Task details ::
Whenever a line contains the string "Safari", copy it out of the entries.

[[ Data for processing, beginning ]]

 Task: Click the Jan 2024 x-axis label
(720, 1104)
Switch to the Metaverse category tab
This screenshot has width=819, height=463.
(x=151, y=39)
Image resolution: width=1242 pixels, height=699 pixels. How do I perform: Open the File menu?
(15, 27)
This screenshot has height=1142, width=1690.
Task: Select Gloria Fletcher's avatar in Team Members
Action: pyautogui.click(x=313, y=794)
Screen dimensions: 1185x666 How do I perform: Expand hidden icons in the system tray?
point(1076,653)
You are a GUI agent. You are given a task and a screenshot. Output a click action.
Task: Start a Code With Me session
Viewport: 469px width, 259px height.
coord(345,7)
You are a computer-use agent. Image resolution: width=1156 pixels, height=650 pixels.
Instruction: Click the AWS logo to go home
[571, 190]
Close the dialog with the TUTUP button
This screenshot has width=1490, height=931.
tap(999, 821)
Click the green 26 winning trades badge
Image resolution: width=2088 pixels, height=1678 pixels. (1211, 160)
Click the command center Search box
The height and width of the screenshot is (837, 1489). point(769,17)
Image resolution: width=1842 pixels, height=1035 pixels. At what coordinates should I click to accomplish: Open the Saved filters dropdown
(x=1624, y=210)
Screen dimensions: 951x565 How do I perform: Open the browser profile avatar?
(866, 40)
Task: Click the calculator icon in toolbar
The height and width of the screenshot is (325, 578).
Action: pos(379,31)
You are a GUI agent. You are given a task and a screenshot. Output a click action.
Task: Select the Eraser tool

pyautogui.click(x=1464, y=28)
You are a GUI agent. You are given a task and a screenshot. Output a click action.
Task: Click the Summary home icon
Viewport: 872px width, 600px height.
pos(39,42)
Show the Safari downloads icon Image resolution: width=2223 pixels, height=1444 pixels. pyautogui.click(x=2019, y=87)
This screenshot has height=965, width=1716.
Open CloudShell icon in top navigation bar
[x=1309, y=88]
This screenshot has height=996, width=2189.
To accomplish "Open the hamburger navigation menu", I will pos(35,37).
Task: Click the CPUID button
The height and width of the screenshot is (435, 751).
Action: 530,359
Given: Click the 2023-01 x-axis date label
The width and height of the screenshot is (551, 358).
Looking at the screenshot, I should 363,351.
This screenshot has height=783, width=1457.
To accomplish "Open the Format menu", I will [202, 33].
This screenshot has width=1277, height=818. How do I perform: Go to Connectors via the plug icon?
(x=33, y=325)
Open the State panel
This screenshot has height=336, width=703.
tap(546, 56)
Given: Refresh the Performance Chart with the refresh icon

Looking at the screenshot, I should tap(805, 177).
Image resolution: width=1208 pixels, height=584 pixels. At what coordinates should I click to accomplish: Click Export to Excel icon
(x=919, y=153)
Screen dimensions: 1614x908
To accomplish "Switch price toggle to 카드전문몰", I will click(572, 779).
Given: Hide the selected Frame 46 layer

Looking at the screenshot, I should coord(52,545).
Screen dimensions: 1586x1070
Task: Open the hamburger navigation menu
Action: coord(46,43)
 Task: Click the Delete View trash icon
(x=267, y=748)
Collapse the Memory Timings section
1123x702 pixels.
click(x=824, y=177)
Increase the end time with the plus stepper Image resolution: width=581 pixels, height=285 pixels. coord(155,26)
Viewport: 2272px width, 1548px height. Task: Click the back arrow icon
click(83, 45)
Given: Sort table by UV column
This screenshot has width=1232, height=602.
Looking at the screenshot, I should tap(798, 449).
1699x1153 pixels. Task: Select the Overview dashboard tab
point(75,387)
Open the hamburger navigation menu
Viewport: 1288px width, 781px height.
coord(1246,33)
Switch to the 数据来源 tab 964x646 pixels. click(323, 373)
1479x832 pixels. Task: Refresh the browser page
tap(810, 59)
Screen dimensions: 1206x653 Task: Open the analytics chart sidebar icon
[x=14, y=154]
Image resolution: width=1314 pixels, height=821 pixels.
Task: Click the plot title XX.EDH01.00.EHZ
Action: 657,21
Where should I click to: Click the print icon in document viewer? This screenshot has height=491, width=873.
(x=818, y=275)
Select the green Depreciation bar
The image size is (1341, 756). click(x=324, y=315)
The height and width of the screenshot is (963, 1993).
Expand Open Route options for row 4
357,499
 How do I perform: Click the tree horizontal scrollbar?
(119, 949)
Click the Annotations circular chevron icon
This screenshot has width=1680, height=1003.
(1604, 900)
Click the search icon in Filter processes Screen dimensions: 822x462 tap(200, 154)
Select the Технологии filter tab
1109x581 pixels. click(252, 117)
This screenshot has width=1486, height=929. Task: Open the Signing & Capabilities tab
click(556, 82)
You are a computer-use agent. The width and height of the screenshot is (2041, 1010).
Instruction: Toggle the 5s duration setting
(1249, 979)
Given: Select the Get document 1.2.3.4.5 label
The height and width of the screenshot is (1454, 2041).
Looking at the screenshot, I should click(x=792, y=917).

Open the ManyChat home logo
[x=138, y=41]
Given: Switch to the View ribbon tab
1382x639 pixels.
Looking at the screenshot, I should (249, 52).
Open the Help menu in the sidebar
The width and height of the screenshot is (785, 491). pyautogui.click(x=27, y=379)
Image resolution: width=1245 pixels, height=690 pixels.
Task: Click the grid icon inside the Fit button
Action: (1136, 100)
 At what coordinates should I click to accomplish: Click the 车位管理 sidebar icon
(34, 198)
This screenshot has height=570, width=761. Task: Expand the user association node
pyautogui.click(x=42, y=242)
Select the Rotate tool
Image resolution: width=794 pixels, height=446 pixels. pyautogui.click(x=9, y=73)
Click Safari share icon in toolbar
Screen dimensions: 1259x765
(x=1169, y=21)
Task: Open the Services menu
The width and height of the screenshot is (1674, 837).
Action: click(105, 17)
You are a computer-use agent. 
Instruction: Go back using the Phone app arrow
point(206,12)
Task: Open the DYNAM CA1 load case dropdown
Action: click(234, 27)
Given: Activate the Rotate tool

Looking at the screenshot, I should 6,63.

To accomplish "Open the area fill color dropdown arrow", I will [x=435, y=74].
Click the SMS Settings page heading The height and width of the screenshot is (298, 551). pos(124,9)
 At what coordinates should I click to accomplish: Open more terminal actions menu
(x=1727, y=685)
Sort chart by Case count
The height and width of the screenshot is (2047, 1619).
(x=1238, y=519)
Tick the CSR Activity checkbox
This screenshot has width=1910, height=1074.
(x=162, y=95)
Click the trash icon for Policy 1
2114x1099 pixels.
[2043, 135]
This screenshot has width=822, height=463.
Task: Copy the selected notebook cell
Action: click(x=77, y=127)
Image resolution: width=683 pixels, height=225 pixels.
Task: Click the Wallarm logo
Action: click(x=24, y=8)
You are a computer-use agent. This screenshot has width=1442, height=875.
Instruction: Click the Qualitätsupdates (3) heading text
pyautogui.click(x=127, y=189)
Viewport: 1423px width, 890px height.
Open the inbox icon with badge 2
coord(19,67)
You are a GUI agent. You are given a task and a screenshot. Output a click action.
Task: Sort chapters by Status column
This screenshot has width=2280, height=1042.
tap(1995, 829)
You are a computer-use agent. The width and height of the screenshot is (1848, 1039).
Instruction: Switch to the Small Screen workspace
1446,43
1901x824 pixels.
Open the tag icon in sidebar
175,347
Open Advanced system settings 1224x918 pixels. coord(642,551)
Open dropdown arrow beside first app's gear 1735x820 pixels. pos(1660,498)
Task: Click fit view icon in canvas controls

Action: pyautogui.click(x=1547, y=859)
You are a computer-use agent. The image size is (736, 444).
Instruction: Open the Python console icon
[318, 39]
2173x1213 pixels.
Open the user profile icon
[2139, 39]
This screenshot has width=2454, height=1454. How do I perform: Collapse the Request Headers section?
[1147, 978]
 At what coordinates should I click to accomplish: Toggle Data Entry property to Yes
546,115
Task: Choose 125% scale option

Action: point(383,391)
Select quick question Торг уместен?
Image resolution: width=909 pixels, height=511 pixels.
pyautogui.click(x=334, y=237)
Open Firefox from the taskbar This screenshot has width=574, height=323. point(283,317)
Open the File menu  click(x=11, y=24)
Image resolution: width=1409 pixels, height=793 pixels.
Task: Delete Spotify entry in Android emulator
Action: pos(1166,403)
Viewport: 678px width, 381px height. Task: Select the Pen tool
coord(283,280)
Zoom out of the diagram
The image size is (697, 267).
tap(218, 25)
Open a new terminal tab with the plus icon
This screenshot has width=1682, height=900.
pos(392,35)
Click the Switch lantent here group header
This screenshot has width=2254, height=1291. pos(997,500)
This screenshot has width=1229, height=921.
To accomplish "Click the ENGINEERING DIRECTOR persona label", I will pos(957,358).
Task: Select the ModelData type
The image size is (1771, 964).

[[ Data for processing, end ]]

Answer to the exercise ::
Show the Safari downloads icon Image resolution: width=2223 pixels, height=1444 pixels. pyautogui.click(x=2019, y=87)
Click Safari share icon in toolbar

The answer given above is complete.